In the meantime we have put forward an alternative solution to the Cabinet Secretary which has not only the support of angling clubs from all areas of Wales but also the North Wales Rivers Trusts and Afonydd Cymru. We believe that the proposed voluntary approach would deliver similar, if not better, results than the proposed statutory legislation and would also facilitate the delivery of River Restoration plans.

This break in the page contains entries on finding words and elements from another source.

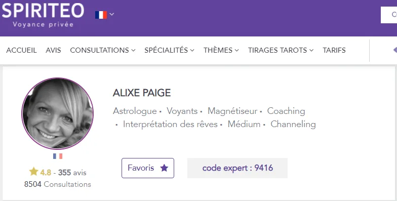Click the small French flag under photo
The width and height of the screenshot is (397, 201).
point(58,156)
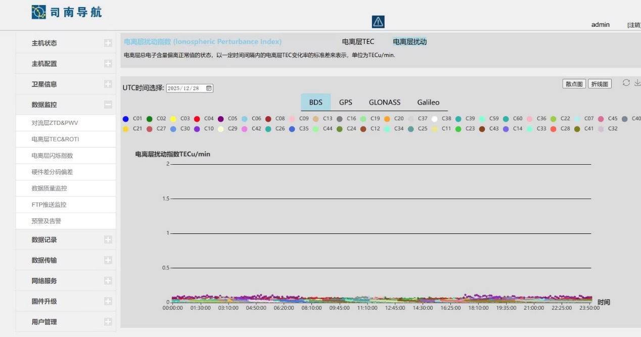Toggle the C01 blue legend marker
Screen dimensions: 641x337
tap(126, 119)
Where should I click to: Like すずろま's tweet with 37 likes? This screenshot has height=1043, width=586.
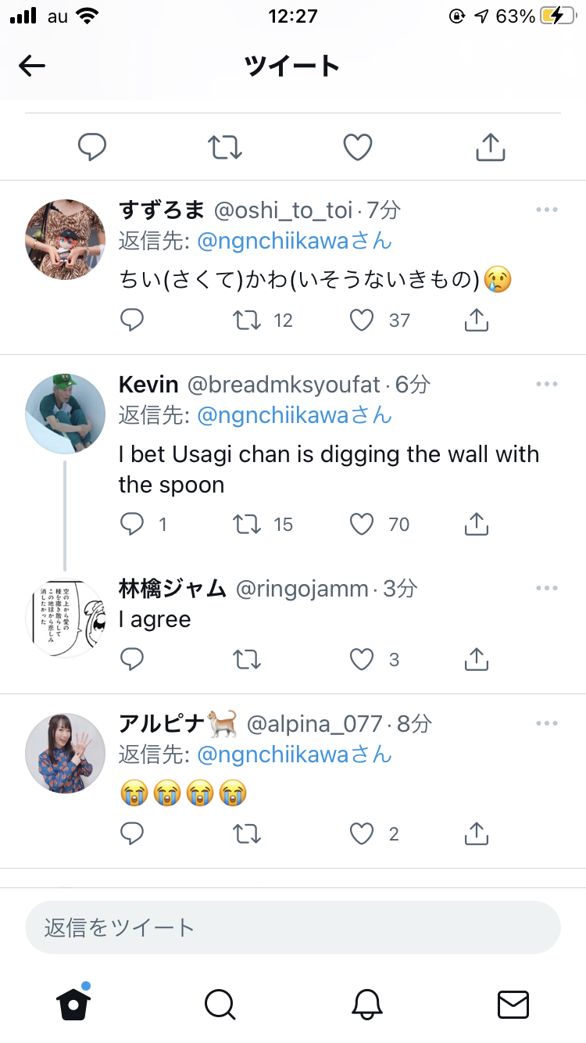[362, 320]
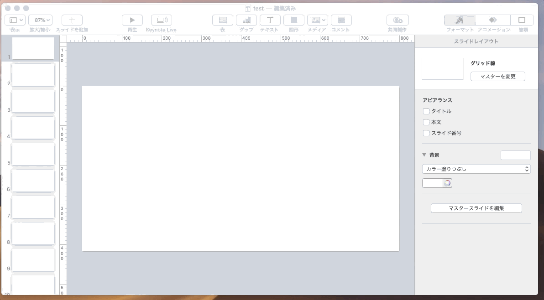Add new slide with スライドを追加 button
Screen dimensions: 544x300
[x=72, y=20]
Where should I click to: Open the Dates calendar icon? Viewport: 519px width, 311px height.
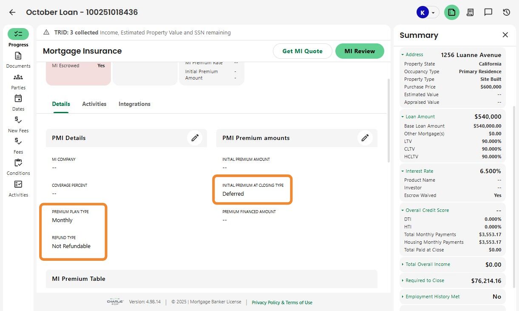[x=18, y=99]
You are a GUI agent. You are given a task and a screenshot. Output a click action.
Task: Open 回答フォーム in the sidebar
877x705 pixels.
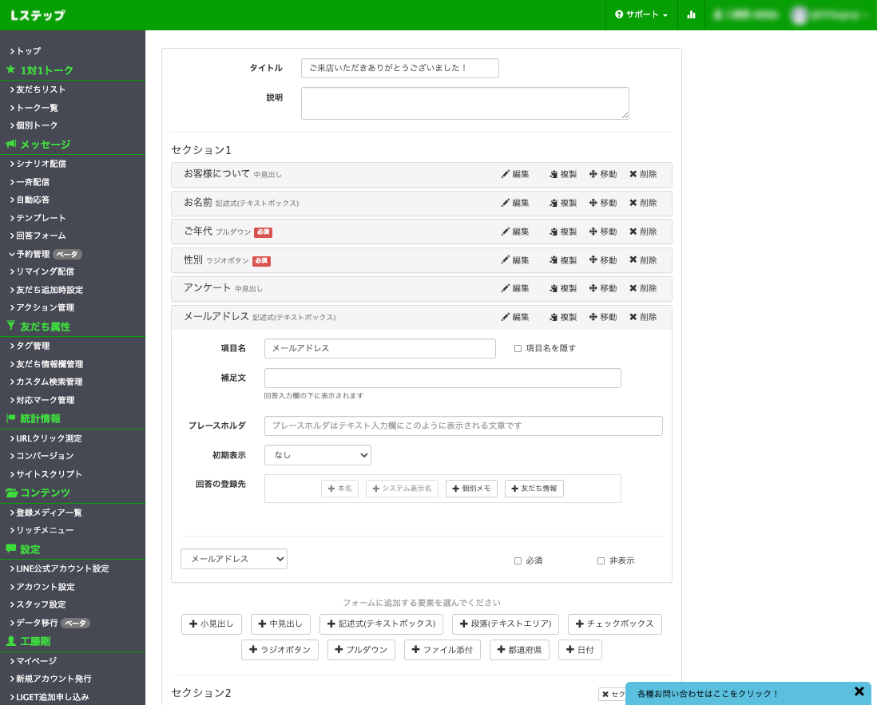[41, 236]
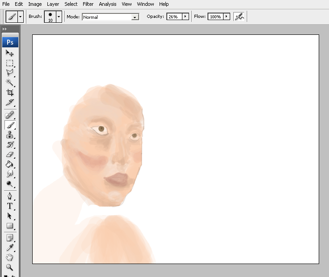Screen dimensions: 329x277
Task: Activate the Magic Wand tool
Action: (x=9, y=83)
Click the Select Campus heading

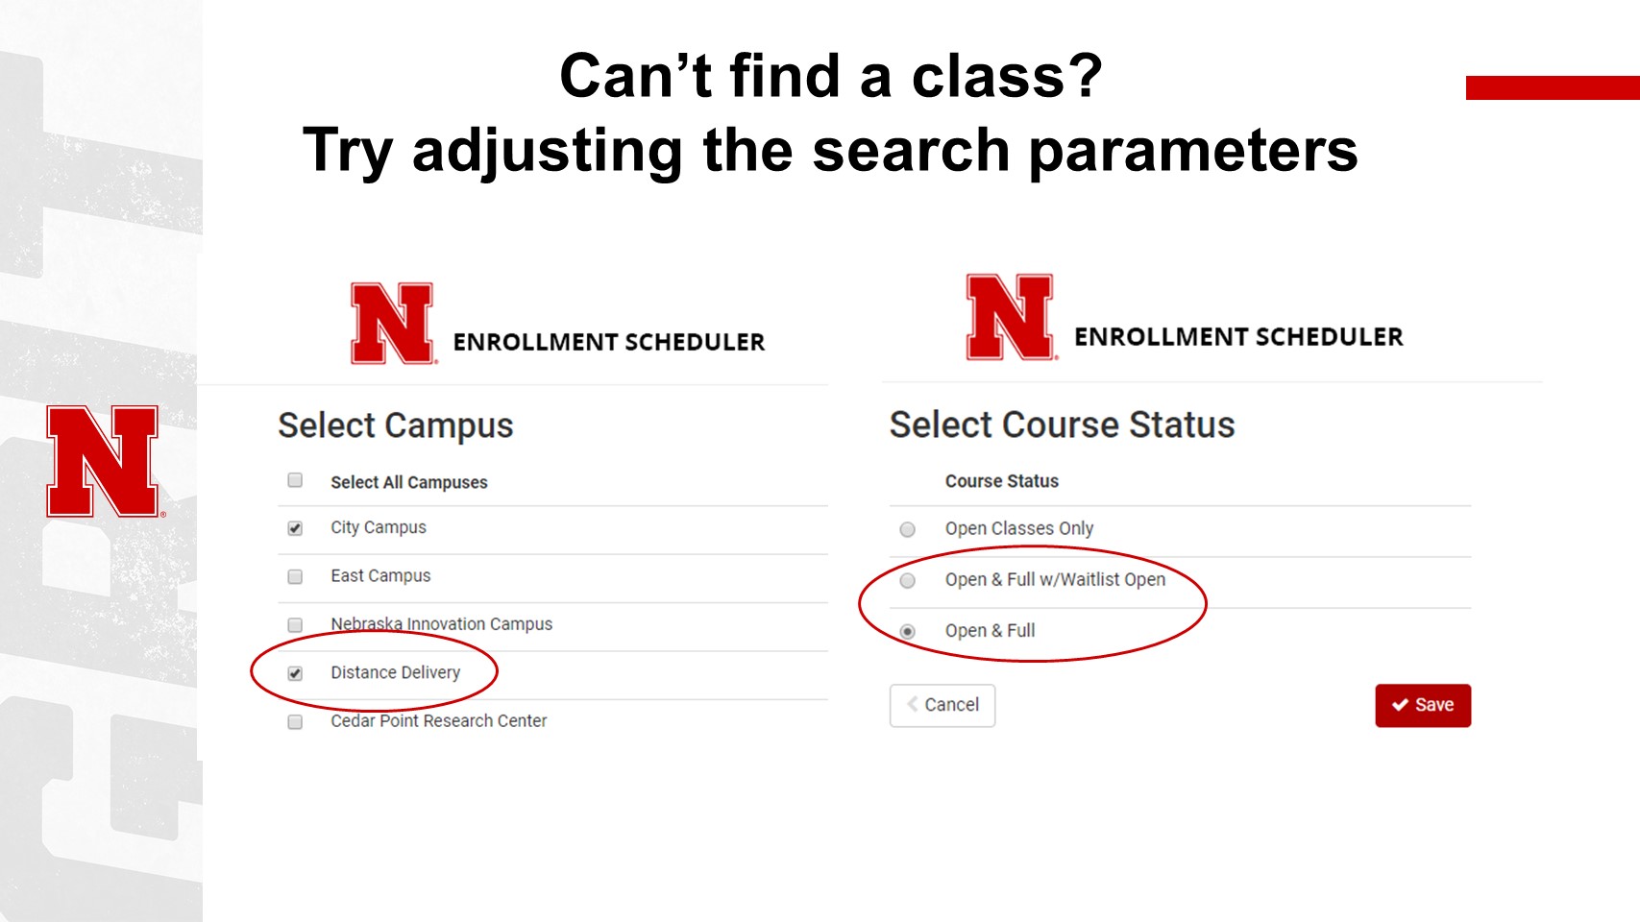[395, 425]
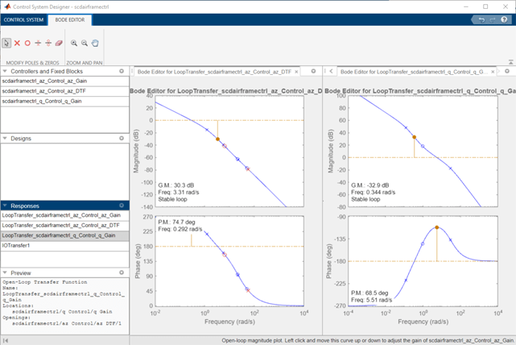The image size is (516, 345).
Task: Select the add complex pole tool
Action: pyautogui.click(x=38, y=43)
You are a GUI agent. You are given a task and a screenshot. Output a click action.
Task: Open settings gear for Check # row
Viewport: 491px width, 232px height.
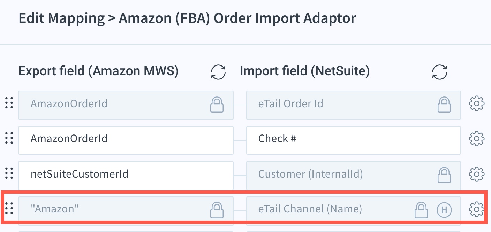(476, 139)
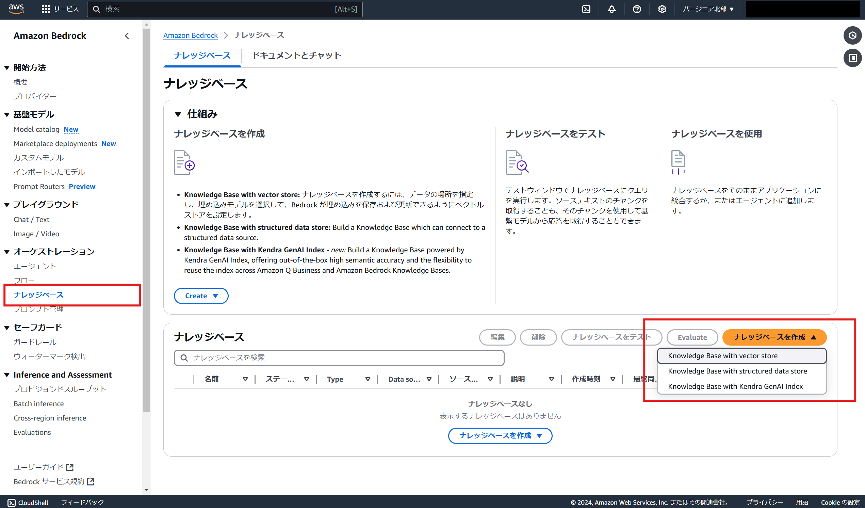The width and height of the screenshot is (865, 508).
Task: Open the hexagon assistant icon on right edge
Action: click(852, 35)
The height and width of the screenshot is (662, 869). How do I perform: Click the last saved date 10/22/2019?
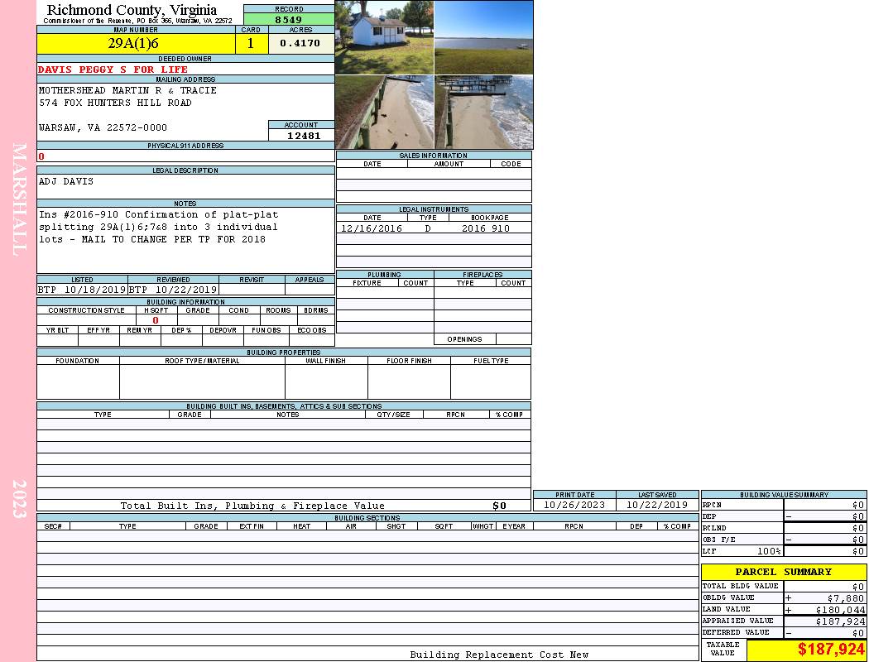(657, 505)
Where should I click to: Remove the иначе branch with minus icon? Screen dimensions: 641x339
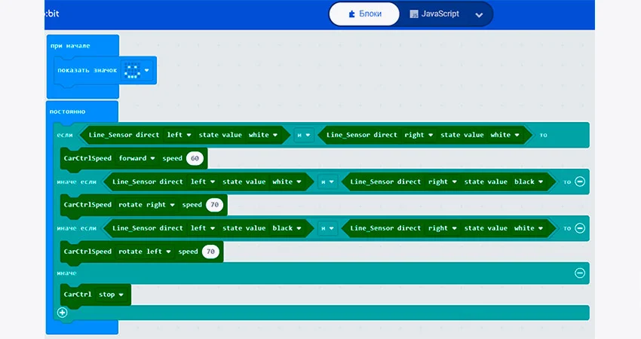click(x=579, y=273)
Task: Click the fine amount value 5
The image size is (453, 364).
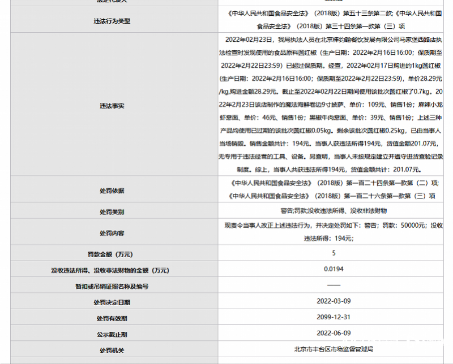Action: coord(334,253)
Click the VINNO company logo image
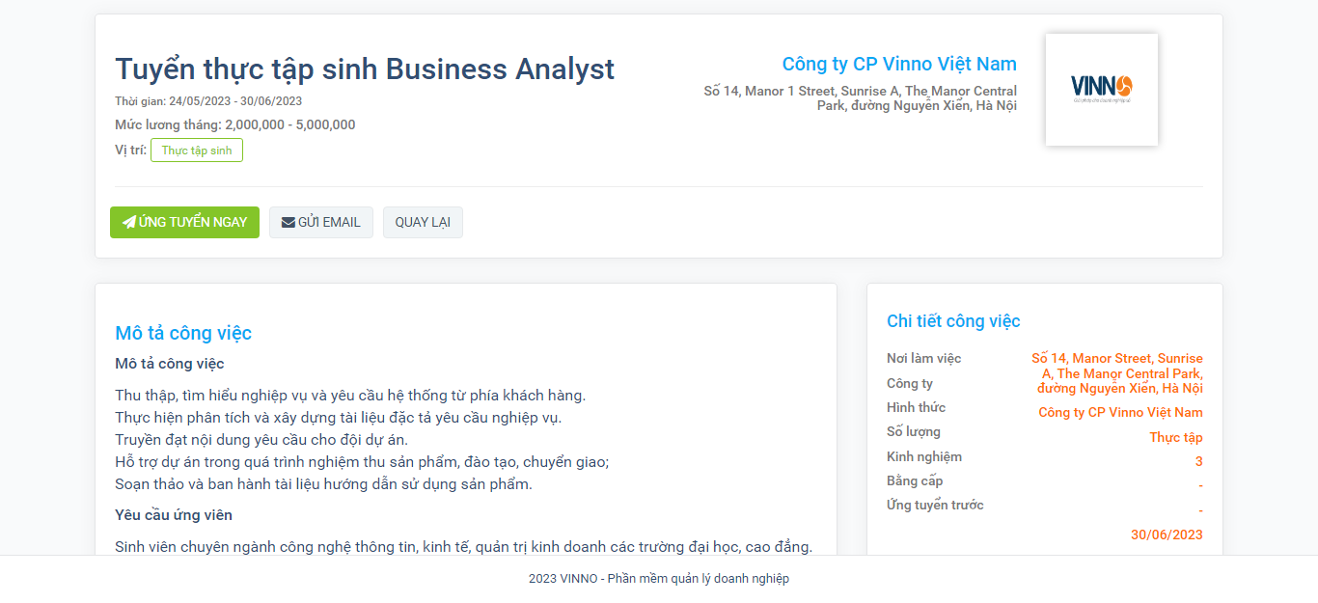Viewport: 1318px width, 603px height. [x=1101, y=90]
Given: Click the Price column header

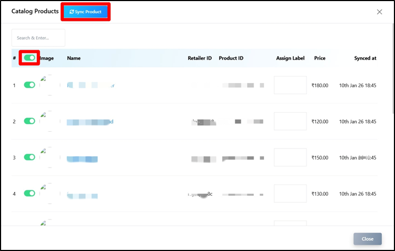Looking at the screenshot, I should (x=319, y=58).
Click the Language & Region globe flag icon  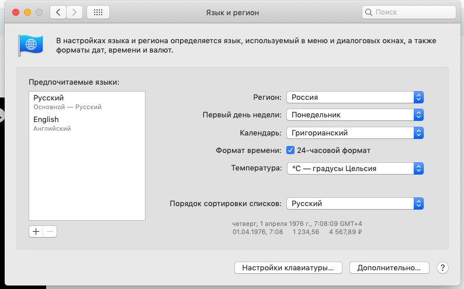pos(27,45)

The current situation was brought into sharp focus by 2 events towards the end of last week. The first was reading a copy of Dr Malcolm Greenhalgh’s excellent open letter to Sir James Bevan (CEO Environment Agency), Michael Gove and Lesley Griffiths, which highlights the threat posed by changes in dairy farming practices to our aquatic ecosystems. The second was a lengthy telephone conversation that I had with Ceri Davies (NRW Executive Director for Evidence, Policy and Permitting). In a conversation that was at all times courteous and professional (there is too much mutual respect for it to be otherwise), two telling points emerged. The first is that it is in the best interests of both sides to work in a meaningful partnership. The second was the question as to whether angling organisations would be prepared to support NRW in order to increase pressure for change in those farming practices which are causing damage to the aquatic environment in Wales. Of course that type of co-operative approach is exactly what is needed but unfortunately a very large and obvious stumbling block has been placed in its path. In fact the situation would be laughable were it not so serious. Anglers want Welsh Government to side with them against NRW. NRW wants Welsh Government to side with them by imposing restrictions on anglers and NRW also wants anglers to side with them in order to put pressure on Welsh Government!


The road ahead is fraught with difficulties but one thing that is very clear is that it cannot be tackled by any one party in isolation. There is a choice to be made between either a collaborative approach which has the support of stakeholders and which would produce the desired results, or a heavy handed, dictatorial option which alienates the very people who NRW so much needs on its side. That decision does not rest with us but must either be made quickly or deferred, as in the meantime a number of angling clubs are already seeing a significant reduction in applications for membership as visiting and local anglers alike wait to find out just what the future holds for them in Wales.


Yours sincerely


John Eardley


Strategy Officer: Campaign for the protection of Welsh fisheries

CPWF has the support of freshwater and sea anglers in Wales.